A man stood at the table with one hand resting on a book near its edge, his face turned to the door. He wore a blue cotton uniform like any other soldier in Yan’an, but his cap was a peaked cap with the red, five-pointed star on it. His shadow on the wall seemed to accentuate his height. The flickering shadows on the walls lent a strange quality to the scene, a murkiness broken only by the glow of the candle.
The man came toward us smiling, and in a rather high-pitched voice said, “Welcome, welcome.” He held his hands out to Dr. Bethune, who accepted his greetings in a like manner. The Chinese leader’s hands were long and sensitive, soft as a woman’s. Without speaking, the two men just stared at each other for a moment, then they embraced like brothers. The chairman’s face was crowned with a high forehead and a shock of very thick unruly black hair. His sensual mouth flashed into a beaming smile as he sat down at the table where he had been working with his secretary. The secretary could speak fluent English so I was relieved of my duty. Chairman Mao spoke no language but Chinese . . . After small talk about the weather, Dr. Bethune presented his credentials from the Communist Party of Canada. His card was printed on a square of white silk, signed by Tim Buck, secretary of the party and adorned by the party’s seal. Chairman Mao took the credentials with great ceremony, bordering on reverence, and said, “We shall transfer you to the Communist Party of China so that you will be an inalienable part of this country now.”
Mao told them how much the partisans were in need of good medical care in the Wutai mountains and said that he thought Dr. Bethune would do very well; he was concerned, however, about how the nurse would be able to survive. Then the conversation took a different turn:
After a time Mao asked me, “Don’t you think that Dr. Bethune looks like Lenin?” He stood up where he could look at the doctor’s profile.

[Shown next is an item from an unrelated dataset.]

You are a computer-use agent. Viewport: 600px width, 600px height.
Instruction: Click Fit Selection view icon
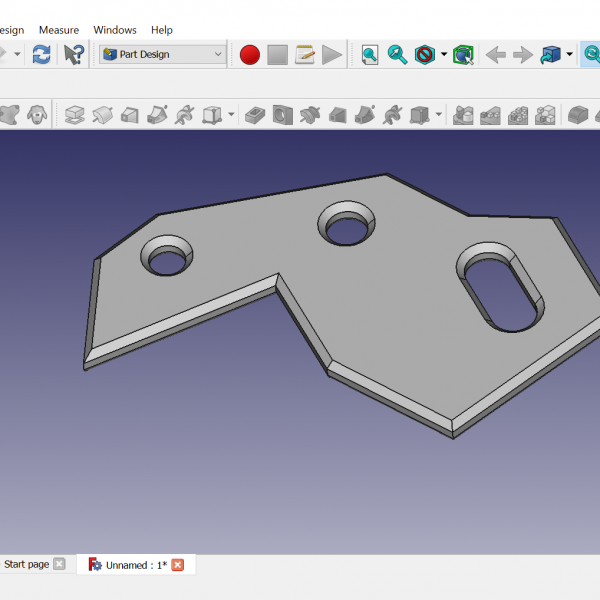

“Oh yes, only Dr. Bethune has a better shaped head at the back than Lenin,” I chirped brightly.
The secretary told Bethune the gist of our conversation. To say that the doctor was delighted would be to state his feelings mildly. He was flattered. Eventually the four of us got into a discussion of flat heads, and the subject took up a great deal of time without us reaching any reasonable conclusions. The night flew by on wings, and before we knew it, April 2 had arrived.
That fateful meeting has been recorded in one of the most famous propaganda posters of all time, showing Chairman Mao and Norman Bethune sitting at a table together. They are portrayed as equals, two men deep in earnest conversation, alone, without interpreters, without any distractions. When Bethune met the leaders of the Chinese Communist Party, it was as if water had suddenly found its own level. The man who had condemned his father as a hypocrite, who threw surgical instruments with impatience, treated poor people for free, and taught children art was totally fused with the Chinese purpose. He was welcomed and given the keys to the kingdom, a freedom offered only to the top echelon of the party. The Communists, determined to drive out the Japanese, admired Bethune’s pragmatism and concern for the peasants as well as the soldiers. They identified with his desire to innovate and his genius for improvisation. He could do no wrong, and that, for a human being, was a big responsibility.